Records drawn from a dataset:
= = = = = = =
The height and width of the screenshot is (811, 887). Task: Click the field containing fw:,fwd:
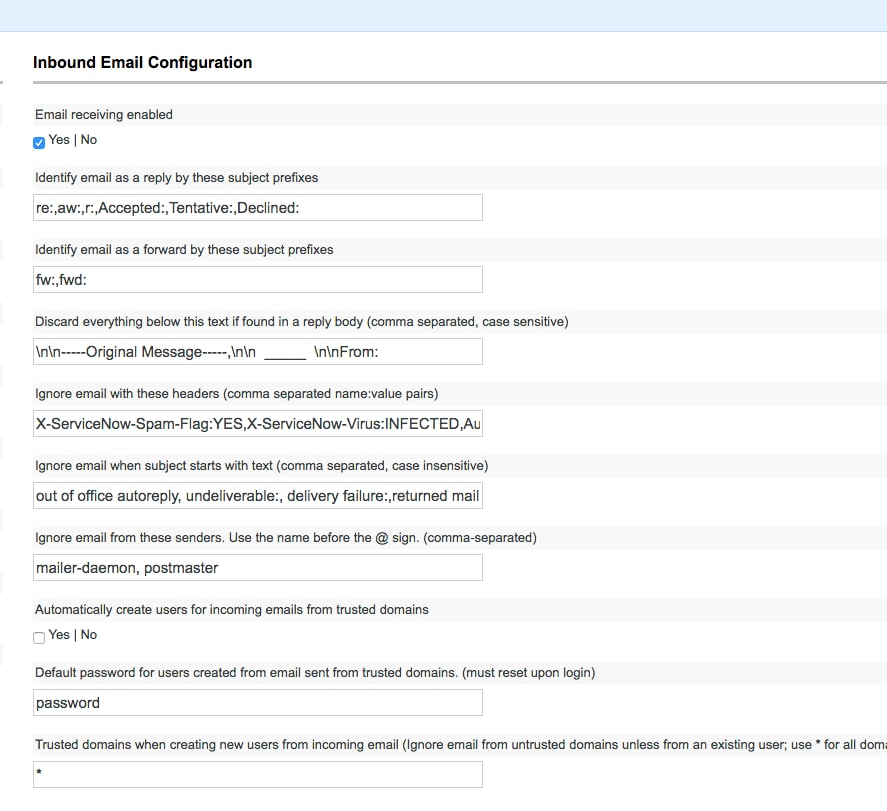point(257,279)
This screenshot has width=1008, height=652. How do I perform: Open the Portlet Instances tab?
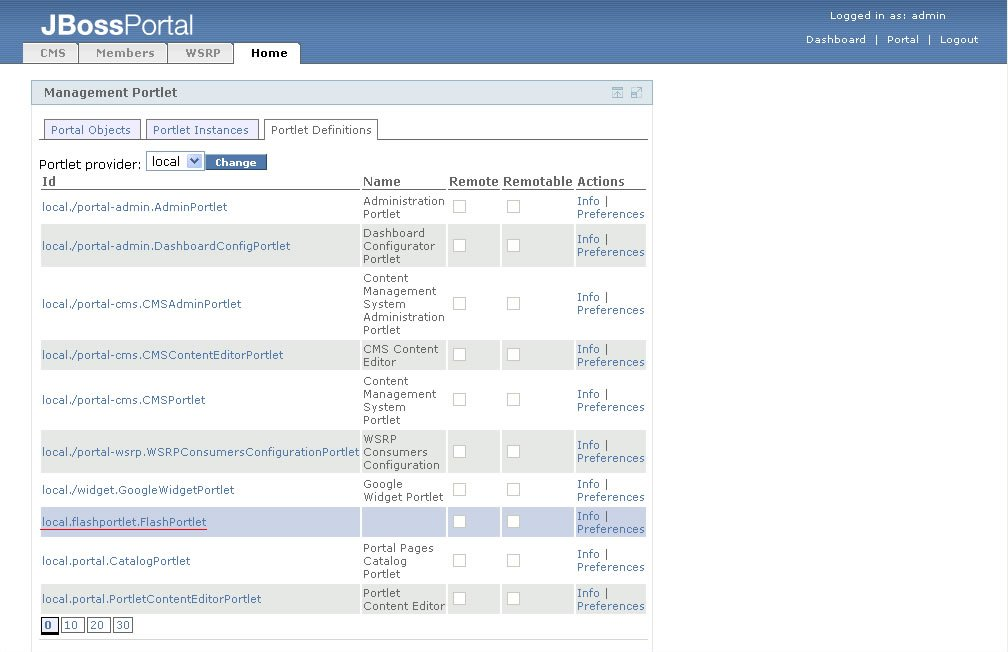(201, 130)
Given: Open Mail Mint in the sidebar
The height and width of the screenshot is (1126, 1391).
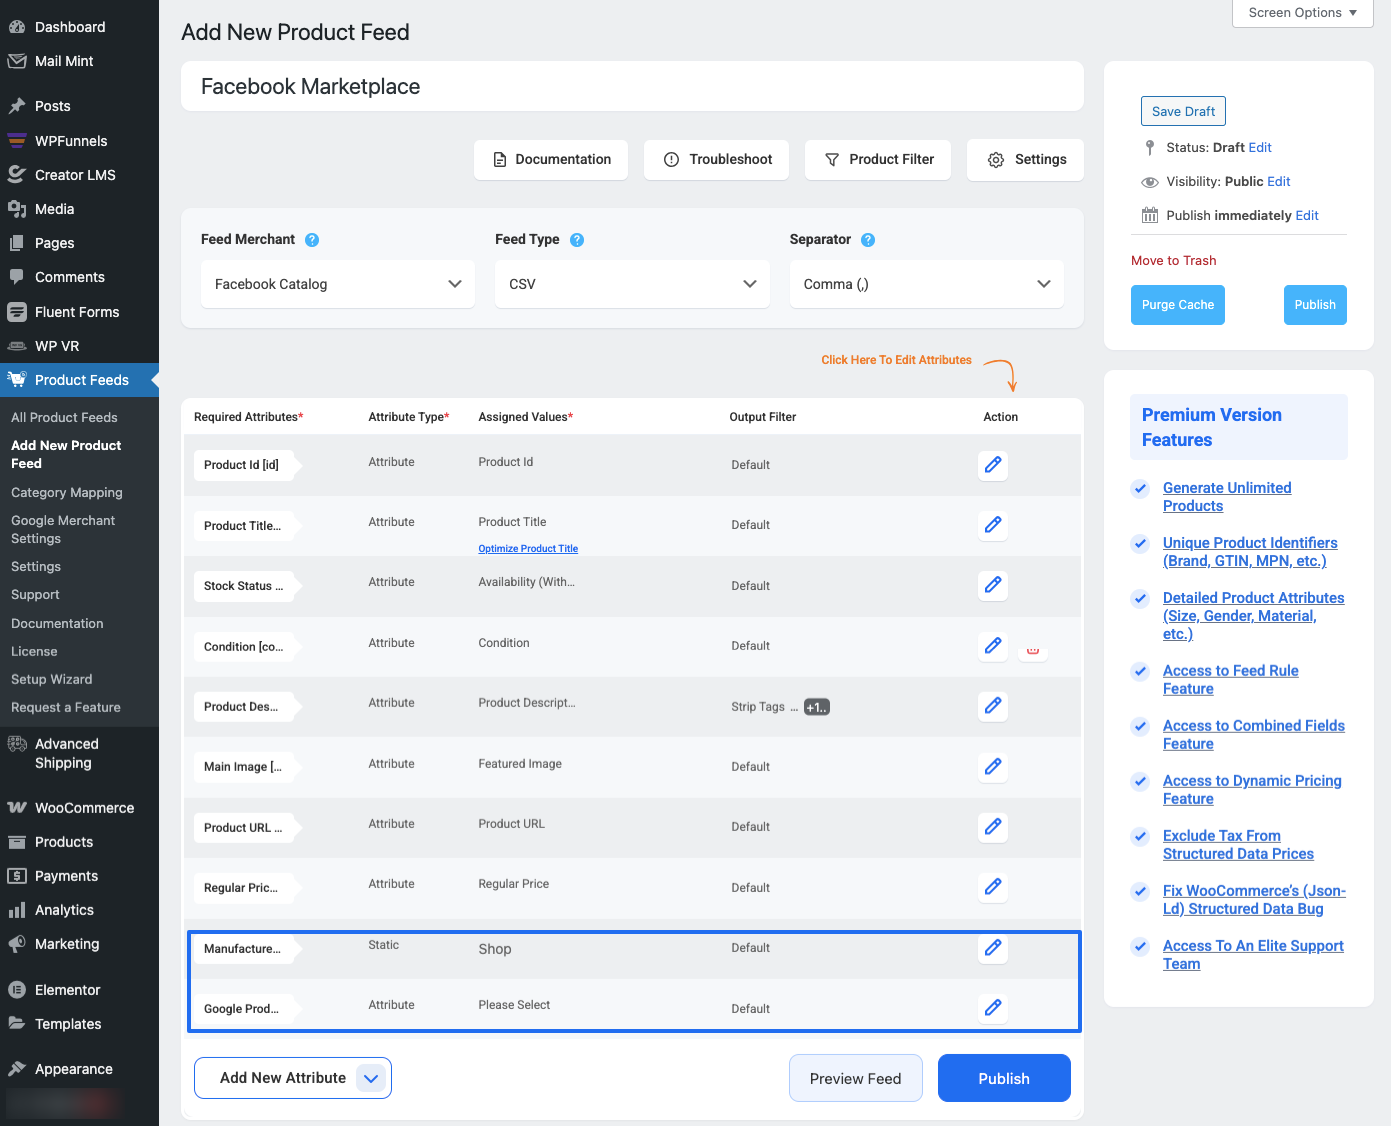Looking at the screenshot, I should tap(62, 61).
= = = = = = =
WORK INSTRUCTIONS: Write every entry out again exactly, images omitted.

WRITTEN ANSWER:
The height and width of the screenshot is (811, 887). Task: Click the field containing fw:,fwd:
point(257,279)
This screenshot has width=1008, height=652. How do I perform: Open the Portlet Instances tab?
(201, 130)
Given: Open Mail Mint in the sidebar
The height and width of the screenshot is (1126, 1391).
Looking at the screenshot, I should tap(62, 61).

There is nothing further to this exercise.